National Institutes of Health Director Francis S. Collins, M.D., Ph.D., announced today the selection of Helene M. Langevin, M.D., C.M., as director of the National Center for Complementary and Integrative Health (NCCIH). Dr. Langevin is expected to join NIH in November 2018.
“Helene’s distinguished career and leadership in the integrative health community, along with her research on the role of non-pharmacological treatment for pain, makes her ideally suited to lead NCCIH,” said Dr. Collins. “We are so pleased to have her join the NIH leadership team.”
As NCCIH director, Dr. Langevin will oversee the federal government’s lead agency for scientific research on the diverse medical and health care systems, practices and products that are not generally considered part of conventional medicine. With an annual budget of approximately $142 million, NCCIH funds and conducts research to help answer important scientific and public health questions about natural products, mind and body practices and pain management. The center also coordinates and collaborates with other research institutes and federal programs on research into complementary and integrative health.
Dr. Langevin comes to NIH from the Osher Center for Integrative Medicine, jointly based at Brigham and Women's Hospital and Harvard Medical School, Boston. She has served as director of the Osher Center and professor-in-residence of medicine at Harvard Medical School since 2012. She has also served as a visiting professor of neurological sciences at the University of Vermont Larner College of Medicine, Burlington.
As the principal investigator of several NIH-funded studies, Dr. Langevin’s research interests have centered around the role of connective tissue in low back pain and the mechanisms of acupuncture, manual and movement-based therapies. Her more recent work has focused on the effects of stretching on inflammation resolution mechanisms within connective tissue.

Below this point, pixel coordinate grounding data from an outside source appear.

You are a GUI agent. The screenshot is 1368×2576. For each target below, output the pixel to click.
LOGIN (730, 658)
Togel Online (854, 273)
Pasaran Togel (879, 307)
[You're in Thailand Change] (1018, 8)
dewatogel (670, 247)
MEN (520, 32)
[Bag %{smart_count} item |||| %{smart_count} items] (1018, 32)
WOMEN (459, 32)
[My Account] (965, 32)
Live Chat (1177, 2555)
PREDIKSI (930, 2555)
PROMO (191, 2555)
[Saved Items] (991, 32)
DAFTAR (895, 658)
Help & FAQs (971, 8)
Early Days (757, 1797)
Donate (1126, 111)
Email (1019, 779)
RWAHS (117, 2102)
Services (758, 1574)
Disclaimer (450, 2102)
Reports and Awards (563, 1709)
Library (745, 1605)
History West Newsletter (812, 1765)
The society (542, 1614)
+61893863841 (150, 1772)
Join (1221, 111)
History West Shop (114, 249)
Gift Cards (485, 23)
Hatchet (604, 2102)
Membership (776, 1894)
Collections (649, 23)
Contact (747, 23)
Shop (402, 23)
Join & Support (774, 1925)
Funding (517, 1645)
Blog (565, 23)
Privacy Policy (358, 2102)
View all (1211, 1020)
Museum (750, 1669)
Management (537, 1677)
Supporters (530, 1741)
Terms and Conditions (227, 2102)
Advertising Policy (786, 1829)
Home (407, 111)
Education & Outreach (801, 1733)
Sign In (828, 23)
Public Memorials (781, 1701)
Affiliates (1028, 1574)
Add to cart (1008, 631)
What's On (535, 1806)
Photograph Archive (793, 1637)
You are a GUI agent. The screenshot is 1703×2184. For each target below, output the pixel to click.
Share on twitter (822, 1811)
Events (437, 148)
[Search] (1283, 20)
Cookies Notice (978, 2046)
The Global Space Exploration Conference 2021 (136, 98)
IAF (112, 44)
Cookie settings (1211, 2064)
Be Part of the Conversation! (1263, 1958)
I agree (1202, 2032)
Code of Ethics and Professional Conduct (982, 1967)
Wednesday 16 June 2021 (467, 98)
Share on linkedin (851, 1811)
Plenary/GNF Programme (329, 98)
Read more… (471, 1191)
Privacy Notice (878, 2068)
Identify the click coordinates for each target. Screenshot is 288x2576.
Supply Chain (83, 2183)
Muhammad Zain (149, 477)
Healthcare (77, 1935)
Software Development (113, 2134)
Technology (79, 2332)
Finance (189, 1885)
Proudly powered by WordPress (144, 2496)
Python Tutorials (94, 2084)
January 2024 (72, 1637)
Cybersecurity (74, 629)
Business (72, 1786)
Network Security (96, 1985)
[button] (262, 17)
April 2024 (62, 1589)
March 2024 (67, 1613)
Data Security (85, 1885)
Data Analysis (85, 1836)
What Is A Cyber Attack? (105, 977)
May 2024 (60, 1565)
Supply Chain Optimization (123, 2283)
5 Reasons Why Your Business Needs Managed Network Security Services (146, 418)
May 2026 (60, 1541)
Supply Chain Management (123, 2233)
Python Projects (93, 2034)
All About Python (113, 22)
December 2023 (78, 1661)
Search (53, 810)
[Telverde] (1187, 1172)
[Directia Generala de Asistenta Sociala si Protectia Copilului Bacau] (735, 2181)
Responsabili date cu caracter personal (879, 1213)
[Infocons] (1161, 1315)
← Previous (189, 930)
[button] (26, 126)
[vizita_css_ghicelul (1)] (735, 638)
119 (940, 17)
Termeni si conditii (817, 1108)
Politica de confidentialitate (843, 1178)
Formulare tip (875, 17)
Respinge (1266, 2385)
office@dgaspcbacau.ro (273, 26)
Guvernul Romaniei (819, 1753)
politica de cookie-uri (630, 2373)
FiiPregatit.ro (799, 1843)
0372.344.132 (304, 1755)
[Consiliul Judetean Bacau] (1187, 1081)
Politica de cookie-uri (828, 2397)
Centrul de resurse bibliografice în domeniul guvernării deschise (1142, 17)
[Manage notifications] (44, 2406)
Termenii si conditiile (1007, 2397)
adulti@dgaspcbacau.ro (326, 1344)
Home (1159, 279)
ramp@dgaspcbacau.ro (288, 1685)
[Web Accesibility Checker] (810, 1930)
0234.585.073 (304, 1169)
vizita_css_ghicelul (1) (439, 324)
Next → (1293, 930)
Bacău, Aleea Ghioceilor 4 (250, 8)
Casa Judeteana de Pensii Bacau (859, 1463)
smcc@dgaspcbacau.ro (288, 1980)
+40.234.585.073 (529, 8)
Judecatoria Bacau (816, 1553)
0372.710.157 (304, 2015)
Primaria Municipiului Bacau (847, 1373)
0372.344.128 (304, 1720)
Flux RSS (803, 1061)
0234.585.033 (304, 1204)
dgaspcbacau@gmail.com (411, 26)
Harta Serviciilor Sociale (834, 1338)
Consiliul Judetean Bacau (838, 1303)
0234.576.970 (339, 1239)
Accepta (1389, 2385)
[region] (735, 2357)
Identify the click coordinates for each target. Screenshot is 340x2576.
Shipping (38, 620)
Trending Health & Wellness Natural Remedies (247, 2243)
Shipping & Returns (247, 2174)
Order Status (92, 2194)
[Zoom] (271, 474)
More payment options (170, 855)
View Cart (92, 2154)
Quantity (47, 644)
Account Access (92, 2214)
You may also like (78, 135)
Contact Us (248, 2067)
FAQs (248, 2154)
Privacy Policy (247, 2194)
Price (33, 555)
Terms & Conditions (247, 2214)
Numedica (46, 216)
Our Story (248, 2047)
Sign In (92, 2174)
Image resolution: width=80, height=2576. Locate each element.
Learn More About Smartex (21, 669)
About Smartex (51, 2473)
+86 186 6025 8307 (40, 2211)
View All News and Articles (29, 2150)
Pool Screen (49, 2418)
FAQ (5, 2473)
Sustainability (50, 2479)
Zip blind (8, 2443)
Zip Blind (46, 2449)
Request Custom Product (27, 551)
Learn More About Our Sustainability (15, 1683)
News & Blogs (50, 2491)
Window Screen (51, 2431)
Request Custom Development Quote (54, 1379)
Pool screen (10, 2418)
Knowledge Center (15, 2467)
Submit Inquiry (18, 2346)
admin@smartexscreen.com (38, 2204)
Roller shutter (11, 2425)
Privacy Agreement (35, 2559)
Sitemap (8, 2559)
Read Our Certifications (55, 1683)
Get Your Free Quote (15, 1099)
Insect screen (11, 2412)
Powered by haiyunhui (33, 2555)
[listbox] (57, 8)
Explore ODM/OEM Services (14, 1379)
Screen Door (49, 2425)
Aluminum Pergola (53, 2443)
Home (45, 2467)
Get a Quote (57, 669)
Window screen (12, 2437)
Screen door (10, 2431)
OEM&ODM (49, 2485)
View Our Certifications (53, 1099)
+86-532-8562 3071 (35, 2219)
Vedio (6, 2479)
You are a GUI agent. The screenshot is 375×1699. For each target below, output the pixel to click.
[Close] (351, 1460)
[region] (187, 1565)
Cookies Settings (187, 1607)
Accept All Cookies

Dr. Langevin received an M.D. degree from McGill University, Montreal. She completed her post-doctoral research fellowship in neurochemistry at the MRC Neurochemical Pharmacology Unit in Cambridge, England, and a residency in internal medicine and fellowship in endocrinology and metabolism at Johns Hopkins Hospital in Baltimore.
“I want to recognize and thank Dr. David Shurtleff for his outstanding leadership as acting director of NCCIH for the past year,’ added Dr. Collins. “David is an incredible asset to the NIH community and showed admirable commitment and dedication in this role.”